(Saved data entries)
= = = = =

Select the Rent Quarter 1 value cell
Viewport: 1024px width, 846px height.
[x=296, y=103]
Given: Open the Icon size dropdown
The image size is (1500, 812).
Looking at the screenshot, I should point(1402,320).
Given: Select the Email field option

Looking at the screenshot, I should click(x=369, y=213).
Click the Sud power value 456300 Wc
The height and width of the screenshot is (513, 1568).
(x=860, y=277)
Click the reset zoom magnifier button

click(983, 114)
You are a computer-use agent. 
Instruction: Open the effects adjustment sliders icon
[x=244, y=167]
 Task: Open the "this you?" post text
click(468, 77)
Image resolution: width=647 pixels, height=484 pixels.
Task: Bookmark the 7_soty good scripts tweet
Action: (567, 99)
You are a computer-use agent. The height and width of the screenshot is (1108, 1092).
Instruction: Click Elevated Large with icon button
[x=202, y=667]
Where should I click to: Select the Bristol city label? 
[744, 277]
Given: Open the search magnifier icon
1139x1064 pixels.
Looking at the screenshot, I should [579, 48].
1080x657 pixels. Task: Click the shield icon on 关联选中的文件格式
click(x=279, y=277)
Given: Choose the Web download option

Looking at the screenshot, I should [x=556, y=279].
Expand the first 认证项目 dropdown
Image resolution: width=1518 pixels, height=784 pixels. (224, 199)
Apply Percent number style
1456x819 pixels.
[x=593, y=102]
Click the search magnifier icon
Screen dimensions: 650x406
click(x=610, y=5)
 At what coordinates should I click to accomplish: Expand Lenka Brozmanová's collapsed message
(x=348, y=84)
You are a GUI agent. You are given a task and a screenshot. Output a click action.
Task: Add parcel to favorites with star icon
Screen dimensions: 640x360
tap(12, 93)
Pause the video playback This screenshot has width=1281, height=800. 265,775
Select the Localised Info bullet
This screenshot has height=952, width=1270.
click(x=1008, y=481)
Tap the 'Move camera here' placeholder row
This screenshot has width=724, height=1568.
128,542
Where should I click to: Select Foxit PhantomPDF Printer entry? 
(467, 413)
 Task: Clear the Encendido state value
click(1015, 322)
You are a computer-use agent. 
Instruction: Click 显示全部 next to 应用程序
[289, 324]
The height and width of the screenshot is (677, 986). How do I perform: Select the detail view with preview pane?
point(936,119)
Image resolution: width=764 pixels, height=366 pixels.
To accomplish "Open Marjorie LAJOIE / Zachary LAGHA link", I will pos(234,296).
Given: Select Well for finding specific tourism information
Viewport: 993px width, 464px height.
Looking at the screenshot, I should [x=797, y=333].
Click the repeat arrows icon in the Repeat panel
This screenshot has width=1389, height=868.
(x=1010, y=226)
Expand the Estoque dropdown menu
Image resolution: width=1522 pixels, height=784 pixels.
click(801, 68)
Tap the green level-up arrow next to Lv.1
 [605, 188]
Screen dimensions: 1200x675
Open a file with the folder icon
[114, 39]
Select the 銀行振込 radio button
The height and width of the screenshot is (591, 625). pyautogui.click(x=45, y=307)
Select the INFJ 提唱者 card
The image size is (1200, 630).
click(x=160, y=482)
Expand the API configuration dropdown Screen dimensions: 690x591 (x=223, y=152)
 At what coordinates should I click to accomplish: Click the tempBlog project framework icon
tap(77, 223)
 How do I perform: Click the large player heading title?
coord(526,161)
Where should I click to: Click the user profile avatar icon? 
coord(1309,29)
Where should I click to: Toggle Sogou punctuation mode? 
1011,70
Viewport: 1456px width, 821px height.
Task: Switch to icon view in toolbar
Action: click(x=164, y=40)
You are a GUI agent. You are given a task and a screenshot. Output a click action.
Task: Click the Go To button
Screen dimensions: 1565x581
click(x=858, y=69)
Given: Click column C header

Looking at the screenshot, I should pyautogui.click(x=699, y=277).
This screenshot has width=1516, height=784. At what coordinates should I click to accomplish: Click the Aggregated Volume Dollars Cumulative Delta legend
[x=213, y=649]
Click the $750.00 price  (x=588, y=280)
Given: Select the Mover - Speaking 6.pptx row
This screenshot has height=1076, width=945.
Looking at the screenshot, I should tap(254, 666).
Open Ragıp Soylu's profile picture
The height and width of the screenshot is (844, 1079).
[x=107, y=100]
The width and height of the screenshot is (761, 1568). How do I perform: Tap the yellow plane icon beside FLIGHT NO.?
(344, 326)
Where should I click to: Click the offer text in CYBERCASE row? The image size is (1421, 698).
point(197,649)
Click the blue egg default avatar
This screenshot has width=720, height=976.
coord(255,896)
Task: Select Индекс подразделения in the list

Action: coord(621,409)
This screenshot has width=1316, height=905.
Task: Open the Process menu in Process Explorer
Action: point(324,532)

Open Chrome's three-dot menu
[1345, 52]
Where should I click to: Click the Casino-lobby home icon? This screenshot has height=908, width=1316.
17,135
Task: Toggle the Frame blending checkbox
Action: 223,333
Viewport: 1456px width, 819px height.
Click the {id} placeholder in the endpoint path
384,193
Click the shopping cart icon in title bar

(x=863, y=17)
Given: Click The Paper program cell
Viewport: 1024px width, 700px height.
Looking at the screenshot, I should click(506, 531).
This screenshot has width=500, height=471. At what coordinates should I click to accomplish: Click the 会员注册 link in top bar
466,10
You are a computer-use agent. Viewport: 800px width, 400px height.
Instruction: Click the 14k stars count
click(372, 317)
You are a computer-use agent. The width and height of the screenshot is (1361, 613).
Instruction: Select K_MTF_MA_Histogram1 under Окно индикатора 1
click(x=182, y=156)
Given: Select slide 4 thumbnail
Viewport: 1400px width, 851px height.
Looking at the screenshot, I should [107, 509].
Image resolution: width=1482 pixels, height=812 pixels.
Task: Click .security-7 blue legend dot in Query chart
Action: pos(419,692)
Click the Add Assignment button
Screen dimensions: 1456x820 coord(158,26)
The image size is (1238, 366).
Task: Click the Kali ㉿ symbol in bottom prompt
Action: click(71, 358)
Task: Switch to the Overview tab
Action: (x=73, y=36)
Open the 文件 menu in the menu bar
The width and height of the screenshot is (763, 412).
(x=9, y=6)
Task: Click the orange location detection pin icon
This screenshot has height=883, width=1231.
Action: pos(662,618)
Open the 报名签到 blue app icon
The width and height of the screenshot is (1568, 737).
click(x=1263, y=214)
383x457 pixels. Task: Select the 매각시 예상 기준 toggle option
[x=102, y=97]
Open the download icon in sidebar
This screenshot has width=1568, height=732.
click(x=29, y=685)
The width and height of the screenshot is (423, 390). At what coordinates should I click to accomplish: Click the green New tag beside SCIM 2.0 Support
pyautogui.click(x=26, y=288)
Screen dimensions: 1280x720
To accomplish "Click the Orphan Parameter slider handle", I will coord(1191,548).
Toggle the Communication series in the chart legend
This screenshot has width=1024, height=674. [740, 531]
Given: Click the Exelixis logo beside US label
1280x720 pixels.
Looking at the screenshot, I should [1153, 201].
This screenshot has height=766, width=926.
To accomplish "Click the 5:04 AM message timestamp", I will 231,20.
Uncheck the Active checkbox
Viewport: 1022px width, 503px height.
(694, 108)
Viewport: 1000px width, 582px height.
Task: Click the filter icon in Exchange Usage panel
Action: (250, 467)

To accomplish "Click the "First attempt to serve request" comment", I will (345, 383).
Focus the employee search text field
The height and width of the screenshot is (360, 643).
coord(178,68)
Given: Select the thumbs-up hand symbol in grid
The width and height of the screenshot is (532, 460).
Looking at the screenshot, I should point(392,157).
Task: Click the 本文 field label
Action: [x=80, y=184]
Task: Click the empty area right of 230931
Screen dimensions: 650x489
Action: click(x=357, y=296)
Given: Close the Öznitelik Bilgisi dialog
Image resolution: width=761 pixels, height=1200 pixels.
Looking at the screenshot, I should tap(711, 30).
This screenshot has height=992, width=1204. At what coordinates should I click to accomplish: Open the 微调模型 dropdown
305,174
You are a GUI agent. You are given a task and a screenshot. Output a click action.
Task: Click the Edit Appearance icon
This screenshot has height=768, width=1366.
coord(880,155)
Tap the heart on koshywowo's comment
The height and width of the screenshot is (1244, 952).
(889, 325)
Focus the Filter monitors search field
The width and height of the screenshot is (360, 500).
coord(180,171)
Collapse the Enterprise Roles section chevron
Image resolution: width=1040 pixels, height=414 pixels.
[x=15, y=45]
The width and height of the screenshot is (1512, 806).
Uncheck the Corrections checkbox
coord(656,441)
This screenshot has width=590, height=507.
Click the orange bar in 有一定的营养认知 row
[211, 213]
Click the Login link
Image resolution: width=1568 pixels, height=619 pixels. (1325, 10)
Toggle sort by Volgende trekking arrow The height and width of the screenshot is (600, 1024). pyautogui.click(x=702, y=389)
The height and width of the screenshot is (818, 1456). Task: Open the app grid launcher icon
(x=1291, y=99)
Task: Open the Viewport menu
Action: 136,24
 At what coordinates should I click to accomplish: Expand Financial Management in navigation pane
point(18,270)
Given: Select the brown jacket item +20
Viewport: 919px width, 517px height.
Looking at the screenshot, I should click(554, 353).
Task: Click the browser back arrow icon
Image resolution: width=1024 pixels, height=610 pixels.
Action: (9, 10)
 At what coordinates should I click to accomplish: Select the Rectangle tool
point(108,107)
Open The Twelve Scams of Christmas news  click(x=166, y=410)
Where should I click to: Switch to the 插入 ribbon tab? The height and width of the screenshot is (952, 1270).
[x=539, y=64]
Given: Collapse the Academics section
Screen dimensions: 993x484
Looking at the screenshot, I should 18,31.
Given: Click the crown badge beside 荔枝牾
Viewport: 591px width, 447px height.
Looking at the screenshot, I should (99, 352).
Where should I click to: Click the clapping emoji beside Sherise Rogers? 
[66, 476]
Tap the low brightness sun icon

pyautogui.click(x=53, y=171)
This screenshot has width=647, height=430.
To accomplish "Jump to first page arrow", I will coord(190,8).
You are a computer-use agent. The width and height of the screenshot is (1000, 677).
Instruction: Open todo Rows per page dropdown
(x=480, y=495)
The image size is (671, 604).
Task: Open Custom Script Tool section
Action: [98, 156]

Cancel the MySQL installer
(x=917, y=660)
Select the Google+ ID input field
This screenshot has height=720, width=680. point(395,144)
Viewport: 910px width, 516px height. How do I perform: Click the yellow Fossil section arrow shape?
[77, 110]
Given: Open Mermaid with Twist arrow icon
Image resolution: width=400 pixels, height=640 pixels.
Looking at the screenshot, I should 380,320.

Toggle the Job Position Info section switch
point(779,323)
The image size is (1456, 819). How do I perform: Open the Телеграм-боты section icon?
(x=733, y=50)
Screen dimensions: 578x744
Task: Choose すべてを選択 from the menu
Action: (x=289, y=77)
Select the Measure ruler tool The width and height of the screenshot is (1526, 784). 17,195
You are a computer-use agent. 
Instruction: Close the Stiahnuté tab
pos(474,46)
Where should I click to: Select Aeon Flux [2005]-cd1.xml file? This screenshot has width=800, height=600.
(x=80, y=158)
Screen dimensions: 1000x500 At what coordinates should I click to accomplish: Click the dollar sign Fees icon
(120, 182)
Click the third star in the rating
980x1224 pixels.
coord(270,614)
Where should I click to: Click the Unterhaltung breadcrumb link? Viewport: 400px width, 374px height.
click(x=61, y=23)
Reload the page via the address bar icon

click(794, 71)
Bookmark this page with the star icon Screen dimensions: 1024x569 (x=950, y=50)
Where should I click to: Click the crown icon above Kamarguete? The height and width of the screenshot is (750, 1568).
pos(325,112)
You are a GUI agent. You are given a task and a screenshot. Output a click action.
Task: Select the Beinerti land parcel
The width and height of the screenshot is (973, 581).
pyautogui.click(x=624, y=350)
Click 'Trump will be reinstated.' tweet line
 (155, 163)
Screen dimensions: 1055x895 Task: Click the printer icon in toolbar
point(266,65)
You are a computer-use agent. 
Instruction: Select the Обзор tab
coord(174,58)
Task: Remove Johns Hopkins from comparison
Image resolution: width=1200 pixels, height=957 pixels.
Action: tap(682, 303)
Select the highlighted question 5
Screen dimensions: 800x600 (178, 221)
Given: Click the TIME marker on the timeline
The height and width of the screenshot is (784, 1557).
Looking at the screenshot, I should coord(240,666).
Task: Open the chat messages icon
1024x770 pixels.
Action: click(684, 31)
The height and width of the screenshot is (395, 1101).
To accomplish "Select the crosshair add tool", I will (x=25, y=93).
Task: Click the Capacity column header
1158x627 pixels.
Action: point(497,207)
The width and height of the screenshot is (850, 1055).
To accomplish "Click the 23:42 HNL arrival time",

= = = = =

■ INSTRUCTION: Please turn the lines of the records, starting at the line containing "Given: Select slide 4 thumbnail" and ending at the line containing "Action: pos(662,618)", into a Markdown table with the columns Row and Entry, leaving out any blank lines.

■ TASK OUTPUT:
| Row | Entry |
|---|---|
| 1 | Given: Select slide 4 thumbnail |
| 2 | Viewport: 1400px width, 851px height. |
| 3 | Looking at the screenshot, I should [107, 509]. |
| 4 | Image resolution: width=1482 pixels, height=812 pixels. |
| 5 | Task: Click .security-7 blue legend dot in Query chart |
| 6 | Action: pos(419,692) |
| 7 | Click the Add Assignment button |
| 8 | Screen dimensions: 1456x820 coord(158,26) |
| 9 | The image size is (1238, 366). |
| 10 | Task: Click the Kali ㉿ symbol in bottom prompt |
| 11 | Action: click(71, 358) |
| 12 | Task: Switch to the Overview tab |
| 13 | Action: (x=73, y=36) |
| 14 | Open the 文件 menu in the menu bar |
| 15 | The width and height of the screenshot is (763, 412). |
| 16 | (x=9, y=6) |
| 17 | Task: Click the orange location detection pin icon |
| 18 | This screenshot has height=883, width=1231. |
| 19 | Action: pos(662,618) |